SECURITIES AND EXCHANGE COMMISSION

Washington, D.C. 20549

 

 

FORM 8-K

 

 

CURRENT REPORT

PURSUANT TO SECTION 13 OR 15(d) OF THE

SECURITIES EXCHANGE ACT OF 1934

Date of Report (Date of earliest event reported): September 15, 2016

 

 

BankGuam Holding Company

(Exact name of registrant as specified in its charter)

 

 

 

Guam   000-54483   66-0770448

(State or other jurisdiction

of incorporation)

 

(Commission

File Number)

 

(IRS Employer

Identification No.)

 

P.O. Box BW

Hagatna, Guam

  96932
(Address of principal executive offices)   (Zip Code)

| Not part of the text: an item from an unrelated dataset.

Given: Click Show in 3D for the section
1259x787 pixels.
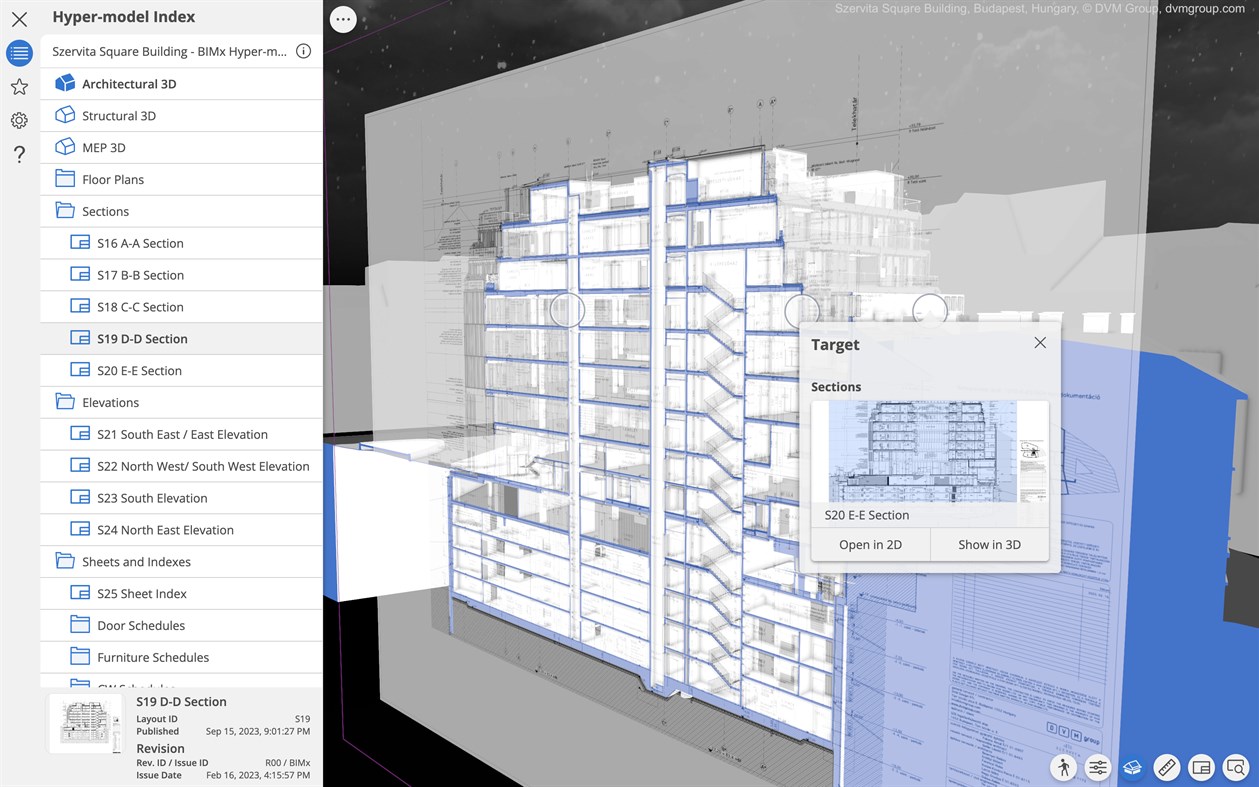Looking at the screenshot, I should tap(989, 544).
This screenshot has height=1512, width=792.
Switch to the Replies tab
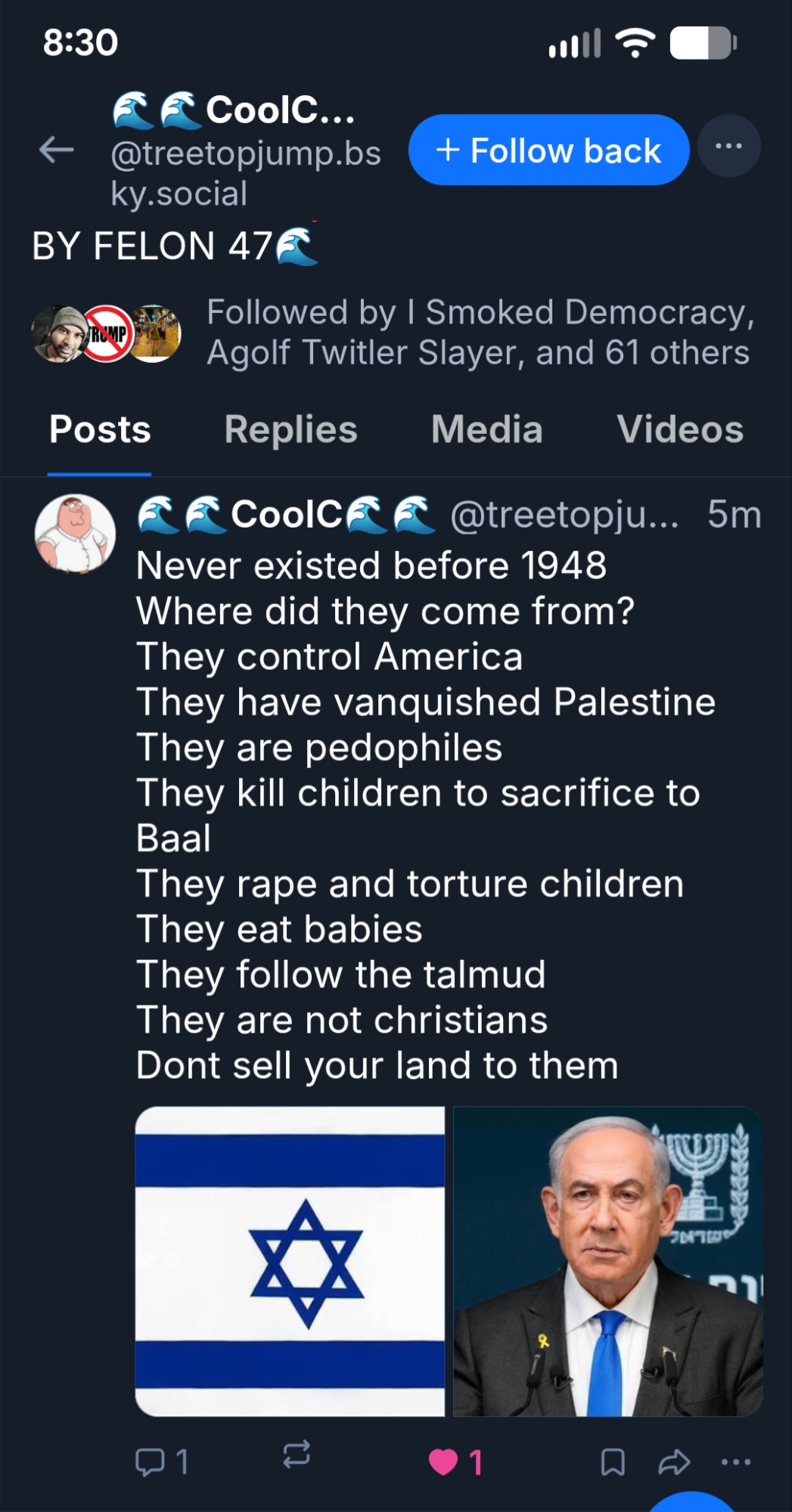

Registrant’s telephone number, including area code: (671) 472-5300

 

 

Check the appropriate box below if the Form 8-K filing is intended to simultaneously satisfy the filing obligation of the registrant under any of the following provisions:

 

  ¨ Written communications pursuant to Rule 425 under the Securities Act (17 CFR 230.425)

 

  ¨ Soliciting material pursuant to Rule 14a-12 under the Exchange Act (17 CFR 240.14a-12)

 

  ¨ Pre-commencement communications pursuant to Rule 14d-2(b) under the Exchange Act (17 CFR 240.14d-2(b))

 

  ¨ Pre-commencement communications pursuant to Rule 13e-4(c) under the Exchange Act (17 CFR 240.13e-4(c))

 

 

 


Item 1.01. Entry into Material Definitive Agreement

On September 15, 2016, BankGuam Holding Company (the “Company”) will be offering a private placement of securities for the issuance and sale of an aggregate of 10,000 shares of its new Series A Non-Cumulative Perpetual Preferred Stock, par value $1000.00 per share (the “Series A Preferred Stock”) with various accredited and a limited number of non-accredited investors for total proceeds of $10 million (the “Offering”). The Offering will expire on December 31, 2016.

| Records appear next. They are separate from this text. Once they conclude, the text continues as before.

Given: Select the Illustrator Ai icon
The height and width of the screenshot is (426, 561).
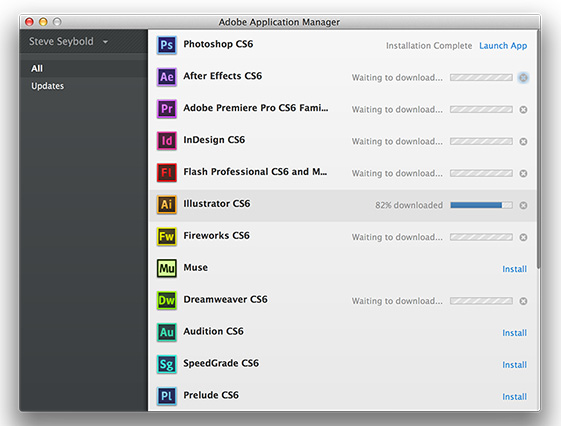Looking at the screenshot, I should point(167,205).
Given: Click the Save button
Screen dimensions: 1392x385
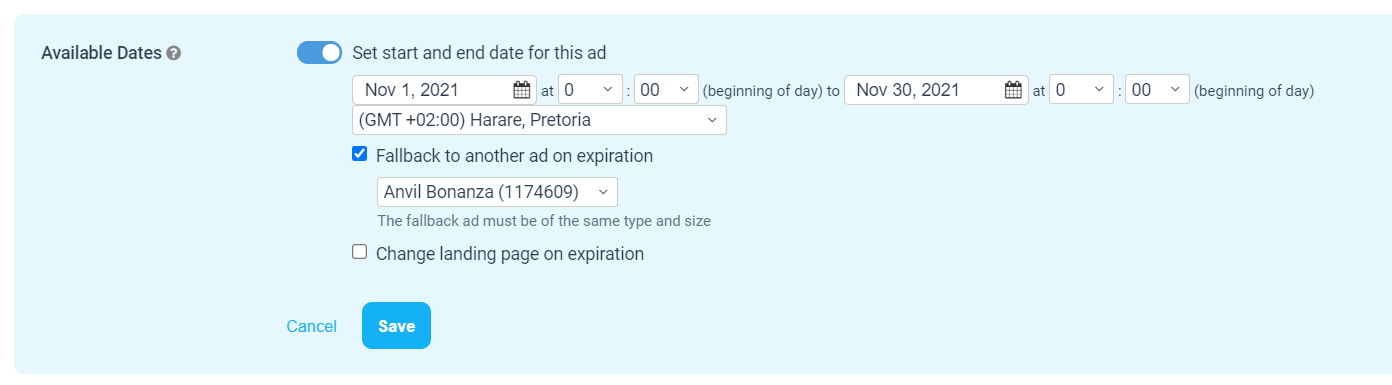Looking at the screenshot, I should pos(396,326).
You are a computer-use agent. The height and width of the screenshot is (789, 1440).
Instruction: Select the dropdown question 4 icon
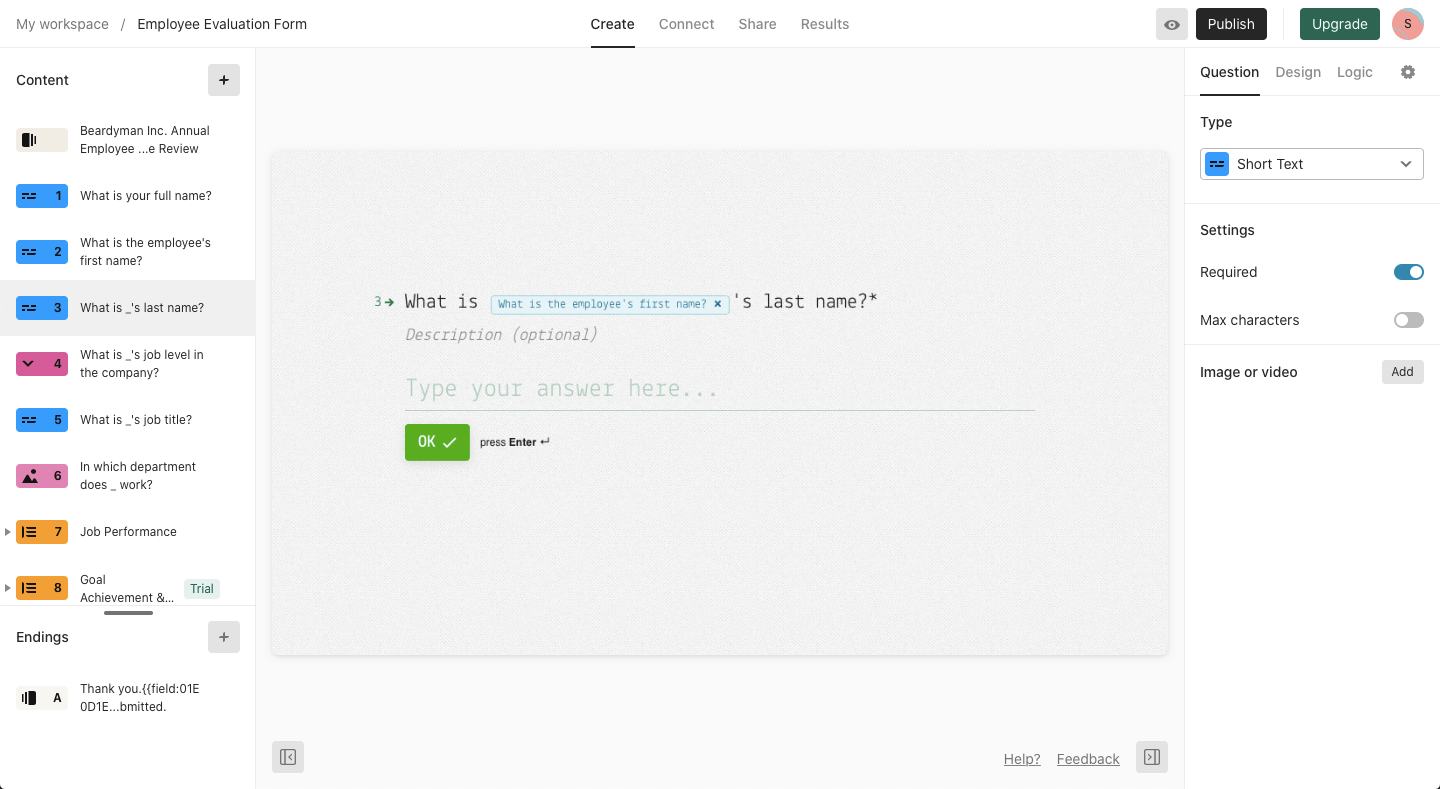(x=42, y=364)
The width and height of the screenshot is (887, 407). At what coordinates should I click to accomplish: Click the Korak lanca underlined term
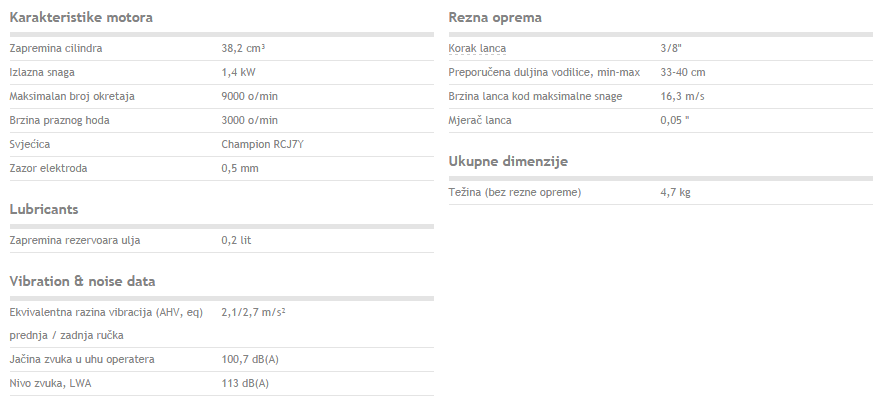(477, 49)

The terms of the Series A Preferred Stock are provided at the Company’s Form 8-K filed on August 26, 2016 under Item 5.03. Amendments to Articles of Incorporation or Bylaws; Change in Fiscal Year and incorporated herein by reference into this Item 1.01. Each subscriber can purchase a minimum number of Series A Preferred Stock equivalent to at least $250,000 (250 shares). The Offering agreement also contains customary warranties, representations and indemnification provisions.

The Company intends to use the proceeds from this transaction to liquidate subordinated debt and for other corporate purposes.

The securities to be issued in the Offering will not be registered under the Securities Act of 1933, as amended (the “Securities Act”), and sales will be made pursuant to the exemptions from registration provided by Rule 506(b) of Regulation D (“Reg. D”) promulgated under the Securities Act.

The foregoing description of the terms and conditions of the Private Placement Subscription Agreement is only a summary and is qualified in its entirety by the full text of such documents, the form of which is filed as Exhibit 10.1, hereto.

Item 2.03. Creation of a Direct Financial Obligation

The information contained above in Item 1.01 is hereby incorporated by reference into this Item 2.03.

Item 3.02. Unregistered Sale of Equity Securities

The information contained above in Item 1.01 is hereby incorporated by reference into this Item 3.02.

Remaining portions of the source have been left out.